For years, the small havurah that is my community had taken care of its members throughout the lifecycle. We thought we were pretty good at supporting each other. Then, Marian got sick. In her 80s, she was a longtime member who had no children of her own. The community rallied around her in myriad ways, finally singing to her the day before she died. After her funeral, we joined with her extended family and friends for the meal of consolation. We wondered, dumbstruck, where we had been between her death and her burial. Shouldn’t a Jewish community also be able to perform those final acts of care, the rituals of washing and dressing the body known collectively as “taharah,” or purification?
When we heard that a new chevra kadisha, the “holy fellowship” that cares for the dead between death and burial, was in formation, several of us dove into the organizing. We had one big problem. Only a couple of us had any real experience with the practical tasks of taharah.
I had plenty of personal experience with death. Family members had died. I’m a physician. Patients had died in my hands, despite my efforts to keep them alive. Even when I was a medical student, while handling a dead body in the anatomy lab, I had thought that I might someday join a chevra kadisha. So why was I so nervous about per-forming my first taharah?

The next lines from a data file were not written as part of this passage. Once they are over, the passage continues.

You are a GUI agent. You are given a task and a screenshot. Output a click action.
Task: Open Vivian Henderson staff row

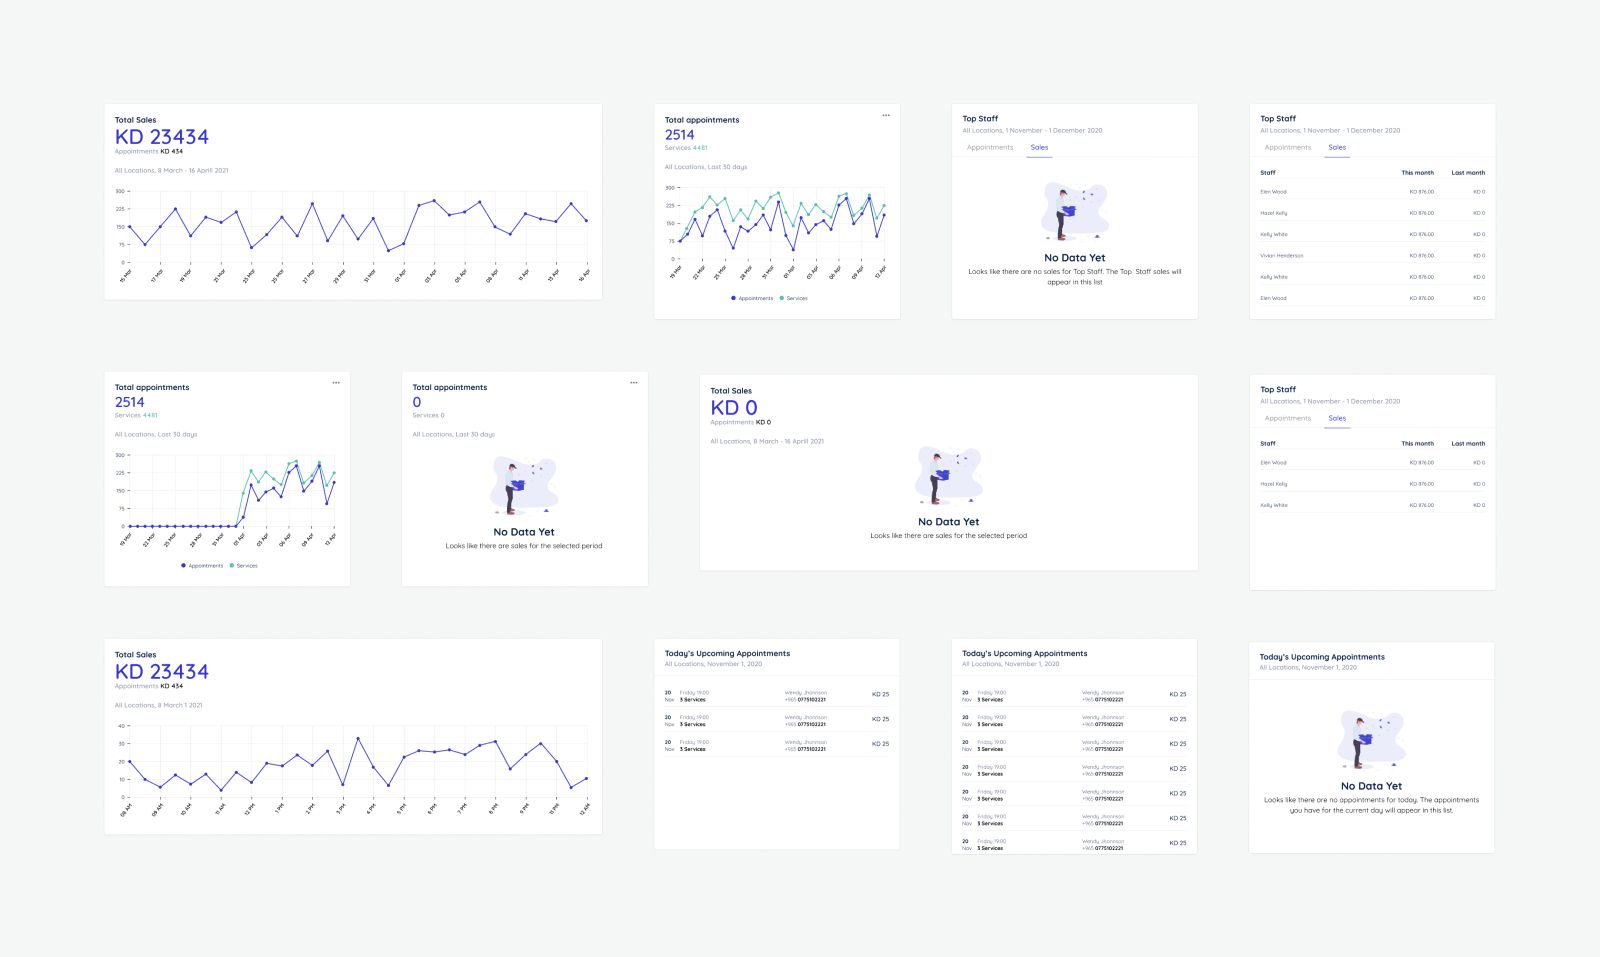[x=1372, y=256]
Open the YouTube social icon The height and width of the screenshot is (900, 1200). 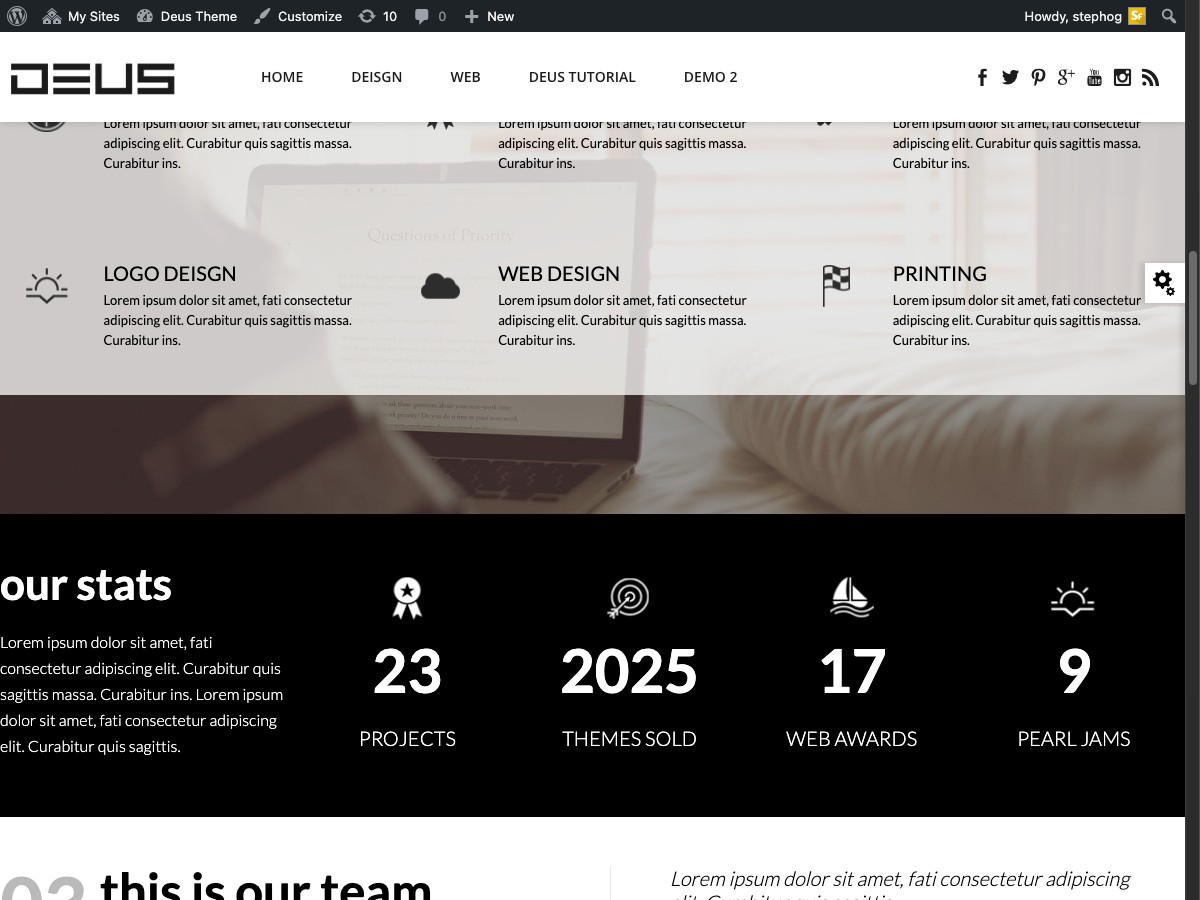tap(1094, 78)
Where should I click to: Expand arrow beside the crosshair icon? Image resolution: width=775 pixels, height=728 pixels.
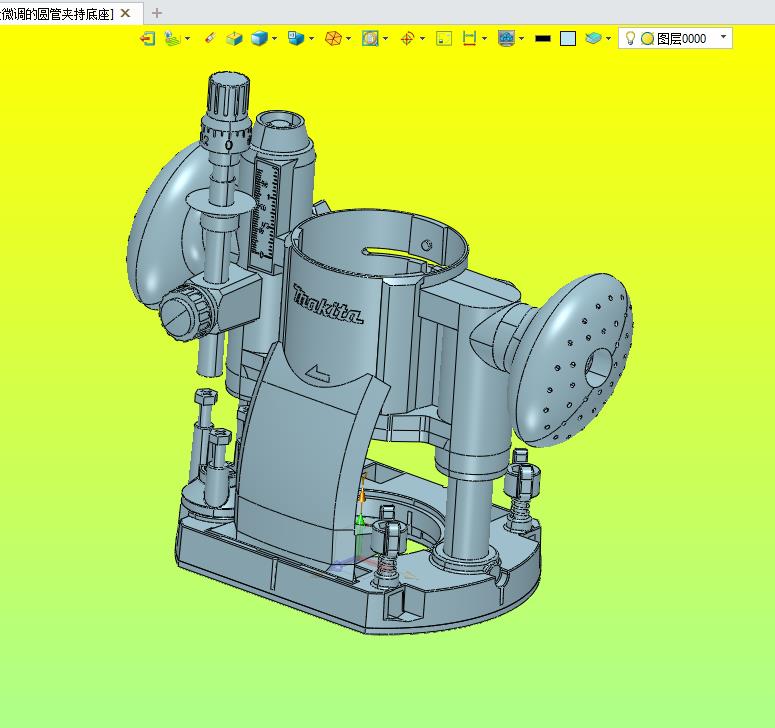tap(422, 39)
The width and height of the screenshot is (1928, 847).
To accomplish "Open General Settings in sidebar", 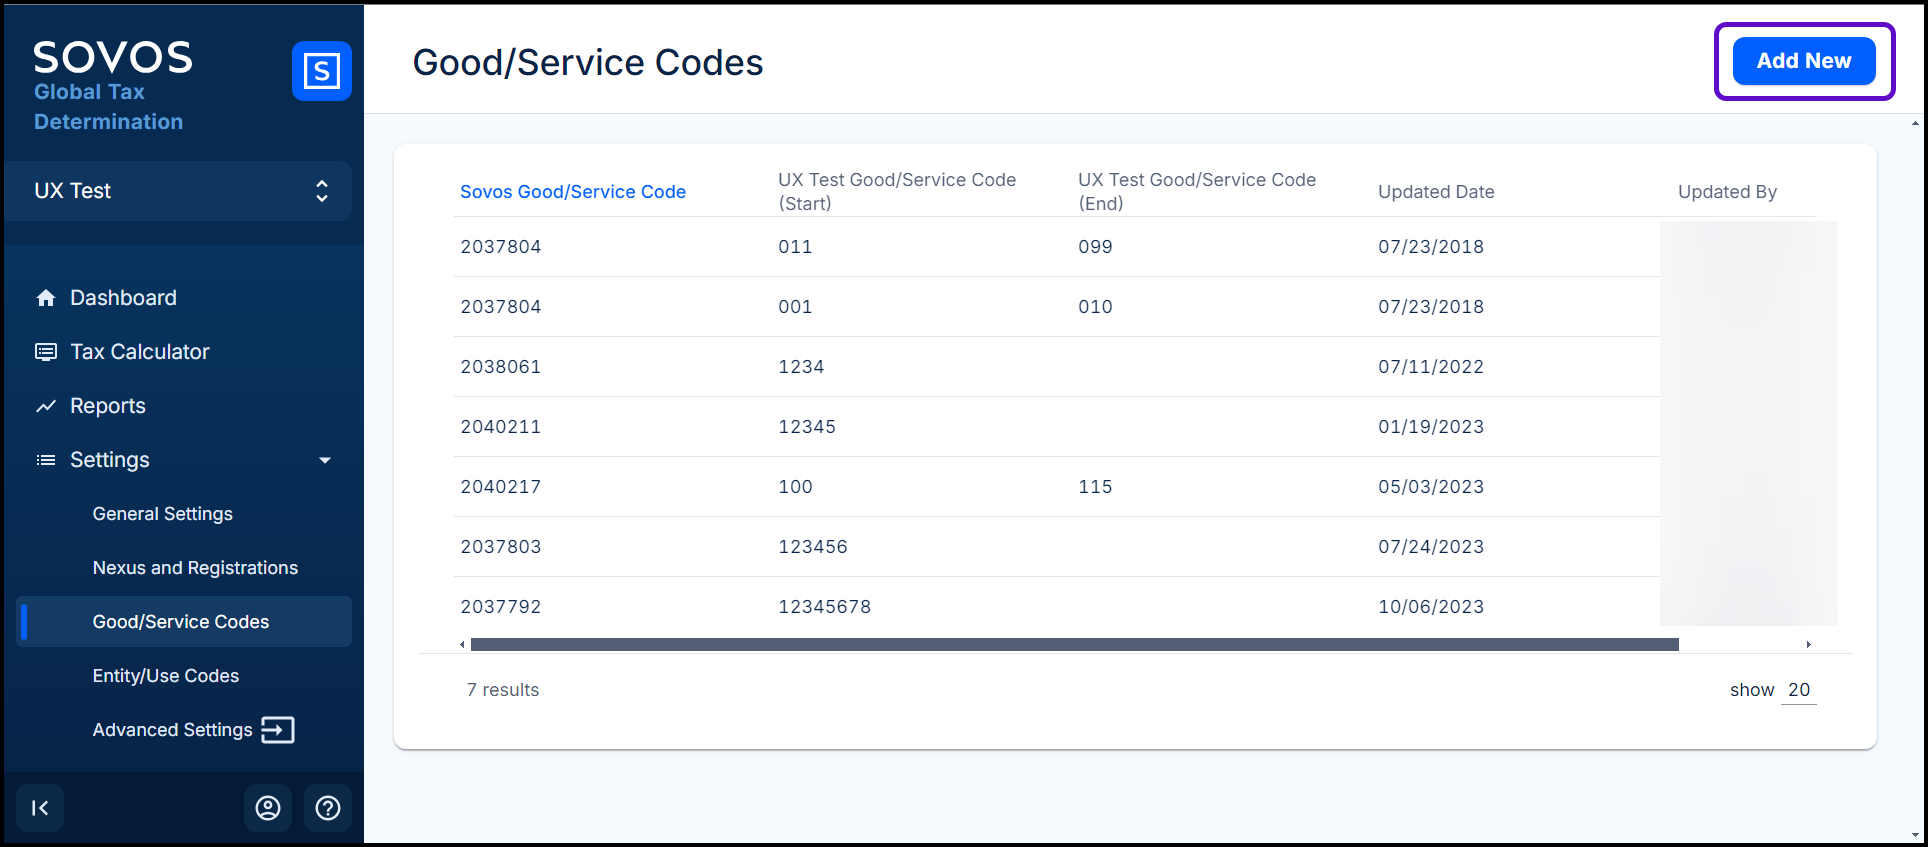I will point(162,514).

None of my earlier encounters with death provided comfort or a map for navigating a meeting with a dead stranger (or the four living strangers sharing the tasks of taharah). Even putting on the requisite gown, gloves, and face shield, which I’d done countless times during medical procedures, felt awkwardly disturbing.
Ritual has the power to make the difficult meaningful.
We began with the traditional prayers that those performing taharah say, asking for divine mercy for the deceased and strength for ourselves. Reciting these words together, I felt us gel as the chevra. The first step, an ordinary washing of the body, seemed as familiar as bathing my children when they were infants. But reciting verses from the Song of Songs
during the bathing felt unfamiliar: “His head is finest gold; his locks are curled and black as a raven….” Even in death, the intricacies of the human body are awe-inspiring. “Everything about him is delightful,” we said, recalling this man’s relationship with the loving God.
The next step was the purification washing that gives the taharah its name: “Tahor hu!” “He is pure,” we declared. Though a dead body can never be ritually “pure,” our acts were pure.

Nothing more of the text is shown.